Heading into last year’s holiday season, knowing that consumers of all kinds were moderating their spending, Acerra and store operation executives tested ways to boost shopper experience scores, said Cedric Clark, Walmart’s executive vice president of U.S. store operations.

Walmart expanded the use of new technology on store workers’ phones that directs them on keeping better track of inventory and moving products from backrooms to shelves, which increased in-stock levels late last year, he said.

Stores have focused on the checkout process, increasing a metric Walmart calls register utilization, to calculate if registers are adequately staffed. By November, stores with better register utilization reported higher customer scores.

Store managers also had a higher percentage of their bonus tied to actions that tests showed led to better customer experience, such as staying on top of cleanliness and out-of-stock items. That correlated to higher sales.

When it comes to checkout, all shoppers want a great experience at “that last moment they have up front, and that was a big part of our improvement," said Clark. Checkout is still one of the biggest customer pain points and Walmart continues to test ways to make it better without increasing cost, said executives.

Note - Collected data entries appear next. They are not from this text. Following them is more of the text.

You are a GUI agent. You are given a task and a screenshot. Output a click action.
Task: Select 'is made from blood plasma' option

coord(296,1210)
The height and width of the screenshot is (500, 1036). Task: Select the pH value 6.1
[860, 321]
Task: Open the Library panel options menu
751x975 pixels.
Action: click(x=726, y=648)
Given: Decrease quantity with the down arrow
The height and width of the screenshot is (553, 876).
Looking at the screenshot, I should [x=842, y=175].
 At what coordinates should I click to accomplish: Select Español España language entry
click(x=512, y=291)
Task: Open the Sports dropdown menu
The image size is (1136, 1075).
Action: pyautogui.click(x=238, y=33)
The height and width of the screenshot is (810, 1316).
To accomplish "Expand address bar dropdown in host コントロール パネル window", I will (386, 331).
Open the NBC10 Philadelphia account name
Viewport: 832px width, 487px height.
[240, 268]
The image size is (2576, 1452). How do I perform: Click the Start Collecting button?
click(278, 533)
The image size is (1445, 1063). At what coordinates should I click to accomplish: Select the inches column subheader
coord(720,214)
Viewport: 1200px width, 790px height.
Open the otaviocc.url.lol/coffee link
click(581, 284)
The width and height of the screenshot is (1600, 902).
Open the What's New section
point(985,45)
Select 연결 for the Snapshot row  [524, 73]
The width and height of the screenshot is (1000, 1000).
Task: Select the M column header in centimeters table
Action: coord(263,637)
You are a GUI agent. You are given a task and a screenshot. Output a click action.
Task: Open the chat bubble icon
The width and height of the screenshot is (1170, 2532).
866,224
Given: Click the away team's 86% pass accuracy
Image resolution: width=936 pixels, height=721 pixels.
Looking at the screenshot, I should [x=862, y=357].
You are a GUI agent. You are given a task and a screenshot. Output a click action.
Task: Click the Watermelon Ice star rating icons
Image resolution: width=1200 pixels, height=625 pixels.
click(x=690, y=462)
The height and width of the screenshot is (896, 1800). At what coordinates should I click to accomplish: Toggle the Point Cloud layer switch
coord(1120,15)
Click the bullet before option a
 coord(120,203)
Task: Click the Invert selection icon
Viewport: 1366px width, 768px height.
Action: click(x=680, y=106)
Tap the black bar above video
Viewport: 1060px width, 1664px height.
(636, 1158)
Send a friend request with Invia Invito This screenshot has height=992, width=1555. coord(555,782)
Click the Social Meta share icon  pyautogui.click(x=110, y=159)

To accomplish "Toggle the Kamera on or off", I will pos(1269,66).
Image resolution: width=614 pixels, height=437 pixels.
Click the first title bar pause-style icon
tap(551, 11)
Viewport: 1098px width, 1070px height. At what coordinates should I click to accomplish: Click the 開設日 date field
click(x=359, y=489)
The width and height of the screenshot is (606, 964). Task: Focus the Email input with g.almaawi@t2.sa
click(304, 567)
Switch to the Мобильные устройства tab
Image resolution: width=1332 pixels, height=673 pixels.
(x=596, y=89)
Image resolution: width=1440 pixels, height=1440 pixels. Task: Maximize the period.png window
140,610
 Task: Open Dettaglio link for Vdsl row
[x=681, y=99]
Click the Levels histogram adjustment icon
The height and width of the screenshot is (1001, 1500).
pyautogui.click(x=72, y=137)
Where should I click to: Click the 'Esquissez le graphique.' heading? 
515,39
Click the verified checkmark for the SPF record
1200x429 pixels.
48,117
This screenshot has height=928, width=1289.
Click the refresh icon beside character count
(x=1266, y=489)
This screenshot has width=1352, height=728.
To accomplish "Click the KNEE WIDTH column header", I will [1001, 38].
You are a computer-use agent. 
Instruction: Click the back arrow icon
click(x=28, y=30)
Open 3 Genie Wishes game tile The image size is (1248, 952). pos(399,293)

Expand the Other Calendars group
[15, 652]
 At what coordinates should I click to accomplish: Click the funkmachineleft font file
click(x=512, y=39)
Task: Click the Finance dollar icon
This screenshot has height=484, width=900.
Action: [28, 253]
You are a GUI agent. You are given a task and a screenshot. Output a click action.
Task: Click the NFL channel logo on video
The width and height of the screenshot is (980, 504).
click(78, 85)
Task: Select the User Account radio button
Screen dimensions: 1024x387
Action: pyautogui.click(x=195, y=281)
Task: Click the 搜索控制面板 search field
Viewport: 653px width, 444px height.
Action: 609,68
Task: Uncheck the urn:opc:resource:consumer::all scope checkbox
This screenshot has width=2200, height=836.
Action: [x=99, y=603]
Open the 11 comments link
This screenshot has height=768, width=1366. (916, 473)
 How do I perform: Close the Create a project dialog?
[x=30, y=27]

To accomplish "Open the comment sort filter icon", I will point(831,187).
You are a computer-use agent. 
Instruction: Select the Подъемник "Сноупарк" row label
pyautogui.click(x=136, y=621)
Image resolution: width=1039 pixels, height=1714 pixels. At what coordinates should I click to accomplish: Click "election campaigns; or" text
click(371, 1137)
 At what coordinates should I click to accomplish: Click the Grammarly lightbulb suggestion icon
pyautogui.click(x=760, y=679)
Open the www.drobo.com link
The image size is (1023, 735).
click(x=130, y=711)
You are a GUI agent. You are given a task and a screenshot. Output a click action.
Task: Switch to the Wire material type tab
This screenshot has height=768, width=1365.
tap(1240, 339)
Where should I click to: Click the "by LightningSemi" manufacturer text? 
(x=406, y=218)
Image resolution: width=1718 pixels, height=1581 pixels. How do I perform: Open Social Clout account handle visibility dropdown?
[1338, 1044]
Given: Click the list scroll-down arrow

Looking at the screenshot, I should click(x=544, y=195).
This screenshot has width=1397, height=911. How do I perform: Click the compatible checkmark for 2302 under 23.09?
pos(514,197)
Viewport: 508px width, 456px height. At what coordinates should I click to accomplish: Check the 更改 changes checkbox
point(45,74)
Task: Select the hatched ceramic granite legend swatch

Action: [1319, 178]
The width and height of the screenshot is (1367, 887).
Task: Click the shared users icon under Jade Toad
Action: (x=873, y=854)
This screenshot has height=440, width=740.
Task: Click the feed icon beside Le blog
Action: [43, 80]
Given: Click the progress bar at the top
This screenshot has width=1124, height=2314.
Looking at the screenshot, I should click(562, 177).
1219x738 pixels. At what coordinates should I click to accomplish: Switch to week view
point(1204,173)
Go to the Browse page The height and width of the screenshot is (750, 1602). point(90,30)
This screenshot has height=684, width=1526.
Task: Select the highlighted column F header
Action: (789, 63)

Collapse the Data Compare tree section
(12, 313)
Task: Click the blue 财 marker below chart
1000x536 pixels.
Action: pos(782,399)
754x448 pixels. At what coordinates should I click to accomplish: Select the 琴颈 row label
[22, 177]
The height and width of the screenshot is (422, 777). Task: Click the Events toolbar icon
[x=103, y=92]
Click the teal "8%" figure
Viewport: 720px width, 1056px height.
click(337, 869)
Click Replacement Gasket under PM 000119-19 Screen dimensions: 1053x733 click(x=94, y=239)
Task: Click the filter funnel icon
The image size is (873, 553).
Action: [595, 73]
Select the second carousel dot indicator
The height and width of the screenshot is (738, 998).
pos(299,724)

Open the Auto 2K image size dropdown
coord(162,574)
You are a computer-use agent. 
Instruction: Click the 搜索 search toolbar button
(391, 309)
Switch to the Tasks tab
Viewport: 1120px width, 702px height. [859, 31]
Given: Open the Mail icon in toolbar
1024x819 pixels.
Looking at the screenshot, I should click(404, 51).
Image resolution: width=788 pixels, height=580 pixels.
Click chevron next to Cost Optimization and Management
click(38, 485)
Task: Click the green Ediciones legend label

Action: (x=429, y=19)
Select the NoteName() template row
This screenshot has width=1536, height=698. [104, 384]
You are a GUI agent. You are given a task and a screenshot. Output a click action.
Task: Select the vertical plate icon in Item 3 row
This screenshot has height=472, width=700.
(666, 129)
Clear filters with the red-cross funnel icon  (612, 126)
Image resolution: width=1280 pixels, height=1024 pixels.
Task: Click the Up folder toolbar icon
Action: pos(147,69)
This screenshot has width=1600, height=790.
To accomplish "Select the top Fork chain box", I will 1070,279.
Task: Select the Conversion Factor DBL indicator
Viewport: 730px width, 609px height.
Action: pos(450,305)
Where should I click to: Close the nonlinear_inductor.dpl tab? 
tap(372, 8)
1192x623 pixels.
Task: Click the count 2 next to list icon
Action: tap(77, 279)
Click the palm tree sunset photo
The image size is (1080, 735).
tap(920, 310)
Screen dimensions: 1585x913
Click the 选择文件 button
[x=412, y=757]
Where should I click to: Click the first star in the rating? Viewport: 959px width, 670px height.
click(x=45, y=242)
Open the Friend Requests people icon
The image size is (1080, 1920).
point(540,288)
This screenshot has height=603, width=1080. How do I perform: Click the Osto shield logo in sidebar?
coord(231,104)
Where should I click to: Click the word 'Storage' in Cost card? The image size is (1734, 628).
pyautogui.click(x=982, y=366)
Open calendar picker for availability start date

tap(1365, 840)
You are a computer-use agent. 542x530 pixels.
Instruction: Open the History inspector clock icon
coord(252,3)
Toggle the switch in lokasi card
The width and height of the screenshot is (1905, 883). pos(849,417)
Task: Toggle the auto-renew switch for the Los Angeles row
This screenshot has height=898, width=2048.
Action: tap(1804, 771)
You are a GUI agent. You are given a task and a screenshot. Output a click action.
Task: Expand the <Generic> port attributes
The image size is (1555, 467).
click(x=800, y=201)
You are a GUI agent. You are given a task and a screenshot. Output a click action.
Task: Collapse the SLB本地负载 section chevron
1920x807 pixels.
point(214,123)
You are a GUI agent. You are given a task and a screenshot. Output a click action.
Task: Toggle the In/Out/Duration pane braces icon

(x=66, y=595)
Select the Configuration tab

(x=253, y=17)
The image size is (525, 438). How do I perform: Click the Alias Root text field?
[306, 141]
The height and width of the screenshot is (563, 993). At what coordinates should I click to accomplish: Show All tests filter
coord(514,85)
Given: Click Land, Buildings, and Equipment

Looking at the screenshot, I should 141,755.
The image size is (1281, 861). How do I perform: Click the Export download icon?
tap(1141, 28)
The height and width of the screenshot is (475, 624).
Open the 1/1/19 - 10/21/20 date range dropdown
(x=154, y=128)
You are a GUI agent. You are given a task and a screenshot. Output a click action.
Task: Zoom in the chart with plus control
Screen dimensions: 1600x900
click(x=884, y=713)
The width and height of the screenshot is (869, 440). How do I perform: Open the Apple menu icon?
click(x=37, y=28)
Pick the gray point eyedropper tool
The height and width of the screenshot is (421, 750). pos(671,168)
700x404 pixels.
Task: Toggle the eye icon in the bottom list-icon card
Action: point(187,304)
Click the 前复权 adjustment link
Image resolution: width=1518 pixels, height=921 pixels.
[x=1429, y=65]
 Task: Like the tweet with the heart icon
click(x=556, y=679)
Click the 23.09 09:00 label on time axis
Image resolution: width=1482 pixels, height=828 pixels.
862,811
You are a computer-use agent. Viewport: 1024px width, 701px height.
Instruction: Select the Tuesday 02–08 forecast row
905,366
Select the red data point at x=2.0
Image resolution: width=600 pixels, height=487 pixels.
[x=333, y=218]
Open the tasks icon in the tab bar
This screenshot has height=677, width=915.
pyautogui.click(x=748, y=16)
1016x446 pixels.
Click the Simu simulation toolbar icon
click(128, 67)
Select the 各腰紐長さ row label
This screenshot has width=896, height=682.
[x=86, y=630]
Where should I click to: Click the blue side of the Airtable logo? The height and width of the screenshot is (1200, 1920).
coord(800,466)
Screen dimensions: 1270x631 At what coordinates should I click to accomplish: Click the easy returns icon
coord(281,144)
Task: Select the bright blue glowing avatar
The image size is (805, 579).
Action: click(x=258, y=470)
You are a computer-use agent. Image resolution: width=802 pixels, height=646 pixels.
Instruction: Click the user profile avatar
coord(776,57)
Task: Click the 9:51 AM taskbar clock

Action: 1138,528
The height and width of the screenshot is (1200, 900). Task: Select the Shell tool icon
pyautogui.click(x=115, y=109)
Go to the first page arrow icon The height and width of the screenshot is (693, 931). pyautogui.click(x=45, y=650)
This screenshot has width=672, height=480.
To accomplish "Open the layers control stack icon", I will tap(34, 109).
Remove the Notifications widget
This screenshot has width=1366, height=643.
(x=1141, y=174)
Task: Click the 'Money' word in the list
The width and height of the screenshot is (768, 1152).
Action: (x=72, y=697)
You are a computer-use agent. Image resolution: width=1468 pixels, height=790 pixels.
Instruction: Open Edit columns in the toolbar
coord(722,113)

Based on the data, Walmart is doing more of what the company calls “clustering," stocking some stores with specific products to cater to specific consumer groups, said Julie Barber, Walmart U.S.’s executive vice president of general merchandise. That includes all the items on the nonfood side of a store. Shoppers have bought less of those products as they spend more on food, rent and gas, but they tend to have higher profit margins than groceries.

Stores that attract more high-income shoppers are using prime space at the end of aisles or near the entrance to display kitchen items from Beautiful, a home goods brand that partners with Drew Barrymore and includes small kitchen appliances in hues such as lavender and sage green.

Those stores also feature outdoor goods from Walmart’s Better Homes and Gardens brand, which are “similar to items you find at like a Pottery Barn," said Barber.

Stores that cater to more low-income shoppers will feature items it calls “opening price point" products, such as colorful outdoor plastic dishware priced at 50 cents.

Walmart is also introducing a line of premium food called Bettergoods this year, including items such as cardamom rose raspberry jam and curry chicken empanadas, with more adventurous flavors and health considerations like gluten-free.

Some of these efforts are bearing fruit. In the most recent quarter, Walmart said its sales continued to rise and it is gaining a larger share of shoppers in most categories. A large piece of the share gain in nonfood items is thanks to more higher-income shoppers and those buying online, Walmart’s Chief Financial Officer John David Rainey told analysts earlier this year. “They’re clearly shopping us in new ways," he said. Walmart reports its next quarterly earnings tomorrow.